[Saved entries]
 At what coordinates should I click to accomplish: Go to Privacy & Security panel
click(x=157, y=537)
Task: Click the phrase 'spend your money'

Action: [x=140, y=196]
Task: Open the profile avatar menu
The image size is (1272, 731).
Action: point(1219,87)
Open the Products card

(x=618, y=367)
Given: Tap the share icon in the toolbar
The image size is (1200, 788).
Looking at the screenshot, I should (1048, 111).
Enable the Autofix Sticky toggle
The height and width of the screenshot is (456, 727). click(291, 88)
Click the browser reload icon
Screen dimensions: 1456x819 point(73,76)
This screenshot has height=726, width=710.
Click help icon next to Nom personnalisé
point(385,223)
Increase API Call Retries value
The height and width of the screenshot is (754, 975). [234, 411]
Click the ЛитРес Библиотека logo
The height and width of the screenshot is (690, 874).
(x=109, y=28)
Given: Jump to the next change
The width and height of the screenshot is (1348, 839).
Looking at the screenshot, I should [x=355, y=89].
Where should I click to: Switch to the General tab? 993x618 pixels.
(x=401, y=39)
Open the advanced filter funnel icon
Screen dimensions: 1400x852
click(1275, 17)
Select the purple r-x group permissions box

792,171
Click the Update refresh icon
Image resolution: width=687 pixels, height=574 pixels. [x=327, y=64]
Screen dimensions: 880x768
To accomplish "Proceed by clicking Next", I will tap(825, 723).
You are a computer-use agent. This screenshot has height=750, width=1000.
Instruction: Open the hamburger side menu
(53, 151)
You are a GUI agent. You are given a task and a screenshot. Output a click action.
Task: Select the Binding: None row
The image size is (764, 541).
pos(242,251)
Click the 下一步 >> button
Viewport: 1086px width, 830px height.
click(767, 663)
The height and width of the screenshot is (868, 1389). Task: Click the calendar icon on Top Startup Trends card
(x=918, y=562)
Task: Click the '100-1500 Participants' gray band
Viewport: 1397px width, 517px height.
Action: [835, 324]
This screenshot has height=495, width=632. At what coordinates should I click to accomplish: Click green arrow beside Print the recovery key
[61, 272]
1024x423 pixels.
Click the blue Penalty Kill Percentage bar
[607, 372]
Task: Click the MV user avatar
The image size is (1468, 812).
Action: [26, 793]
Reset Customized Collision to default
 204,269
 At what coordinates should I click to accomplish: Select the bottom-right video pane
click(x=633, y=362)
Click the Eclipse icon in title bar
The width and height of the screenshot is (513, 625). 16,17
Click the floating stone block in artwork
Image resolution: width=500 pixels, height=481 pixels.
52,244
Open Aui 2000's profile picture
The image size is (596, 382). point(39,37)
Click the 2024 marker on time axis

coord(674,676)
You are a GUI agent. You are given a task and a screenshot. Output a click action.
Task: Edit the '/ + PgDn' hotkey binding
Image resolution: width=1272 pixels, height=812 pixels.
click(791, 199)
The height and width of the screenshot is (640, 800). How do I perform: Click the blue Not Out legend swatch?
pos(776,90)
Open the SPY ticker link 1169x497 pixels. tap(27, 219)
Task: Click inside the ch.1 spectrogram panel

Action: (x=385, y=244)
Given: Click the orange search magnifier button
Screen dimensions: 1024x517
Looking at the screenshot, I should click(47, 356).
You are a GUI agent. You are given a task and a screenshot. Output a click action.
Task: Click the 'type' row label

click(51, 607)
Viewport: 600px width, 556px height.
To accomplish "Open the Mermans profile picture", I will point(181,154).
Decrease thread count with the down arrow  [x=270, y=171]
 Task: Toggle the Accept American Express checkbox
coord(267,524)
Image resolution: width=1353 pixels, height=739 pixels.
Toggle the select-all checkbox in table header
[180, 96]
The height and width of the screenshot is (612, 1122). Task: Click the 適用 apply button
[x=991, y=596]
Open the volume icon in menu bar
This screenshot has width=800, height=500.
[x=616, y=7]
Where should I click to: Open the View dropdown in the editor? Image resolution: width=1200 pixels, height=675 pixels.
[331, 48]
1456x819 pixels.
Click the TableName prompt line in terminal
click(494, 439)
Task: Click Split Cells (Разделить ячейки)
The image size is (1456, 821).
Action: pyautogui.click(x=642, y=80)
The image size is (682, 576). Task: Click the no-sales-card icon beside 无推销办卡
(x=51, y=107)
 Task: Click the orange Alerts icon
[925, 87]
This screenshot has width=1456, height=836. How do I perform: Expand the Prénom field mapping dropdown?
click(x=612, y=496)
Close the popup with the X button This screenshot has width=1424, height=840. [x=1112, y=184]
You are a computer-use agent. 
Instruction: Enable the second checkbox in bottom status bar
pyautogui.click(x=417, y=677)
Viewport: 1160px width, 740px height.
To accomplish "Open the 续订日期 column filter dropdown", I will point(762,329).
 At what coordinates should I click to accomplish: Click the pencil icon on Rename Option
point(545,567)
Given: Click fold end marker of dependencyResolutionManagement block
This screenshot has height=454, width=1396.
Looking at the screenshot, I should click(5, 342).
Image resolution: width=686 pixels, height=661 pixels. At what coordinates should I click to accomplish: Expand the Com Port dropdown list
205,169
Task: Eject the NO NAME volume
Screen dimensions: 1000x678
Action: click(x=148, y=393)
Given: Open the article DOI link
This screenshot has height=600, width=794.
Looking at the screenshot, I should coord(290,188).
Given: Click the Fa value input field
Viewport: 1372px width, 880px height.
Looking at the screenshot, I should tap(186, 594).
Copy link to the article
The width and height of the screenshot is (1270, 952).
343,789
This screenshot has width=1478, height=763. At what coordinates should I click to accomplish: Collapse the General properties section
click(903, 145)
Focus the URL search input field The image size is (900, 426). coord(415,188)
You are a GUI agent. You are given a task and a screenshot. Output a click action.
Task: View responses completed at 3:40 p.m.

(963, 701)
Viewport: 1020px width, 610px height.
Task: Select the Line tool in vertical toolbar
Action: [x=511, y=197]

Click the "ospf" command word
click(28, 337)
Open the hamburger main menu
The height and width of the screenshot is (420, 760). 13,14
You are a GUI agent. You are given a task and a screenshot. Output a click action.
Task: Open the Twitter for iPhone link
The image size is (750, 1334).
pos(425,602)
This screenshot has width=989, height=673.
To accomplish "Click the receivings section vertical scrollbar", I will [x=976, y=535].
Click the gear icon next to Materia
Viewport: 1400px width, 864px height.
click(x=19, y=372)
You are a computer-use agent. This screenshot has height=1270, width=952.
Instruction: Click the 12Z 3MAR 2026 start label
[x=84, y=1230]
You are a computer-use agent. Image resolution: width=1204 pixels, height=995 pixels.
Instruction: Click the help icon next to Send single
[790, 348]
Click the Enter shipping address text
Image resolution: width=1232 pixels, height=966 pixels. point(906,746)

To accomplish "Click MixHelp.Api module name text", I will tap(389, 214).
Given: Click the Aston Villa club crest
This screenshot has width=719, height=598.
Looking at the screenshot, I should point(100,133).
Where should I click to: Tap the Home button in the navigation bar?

TASK ITEM. Of all the entries above, repeat only the lines from the line that has "Given: Open the article DOI link" to the line that has "Task: Open the Twitter for iPhone link", both lines included, exactly.

RESULT OF THIS EXERCISE.
Given: Open the article DOI link
This screenshot has height=600, width=794.
Looking at the screenshot, I should coord(290,188).
Given: Click the Fa value input field
Viewport: 1372px width, 880px height.
Looking at the screenshot, I should tap(186, 594).
Copy link to the article
The width and height of the screenshot is (1270, 952).
343,789
This screenshot has width=1478, height=763. At what coordinates should I click to accomplish: Collapse the General properties section
click(903, 145)
Focus the URL search input field The image size is (900, 426). coord(415,188)
You are a GUI agent. You are given a task and a screenshot. Output a click action.
Task: View responses completed at 3:40 p.m.

(963, 701)
Viewport: 1020px width, 610px height.
Task: Select the Line tool in vertical toolbar
Action: [x=511, y=197]

Click the "ospf" command word
click(28, 337)
Open the hamburger main menu
The height and width of the screenshot is (420, 760). 13,14
You are a GUI agent. You are given a task and a screenshot. Output a click action.
Task: Open the Twitter for iPhone link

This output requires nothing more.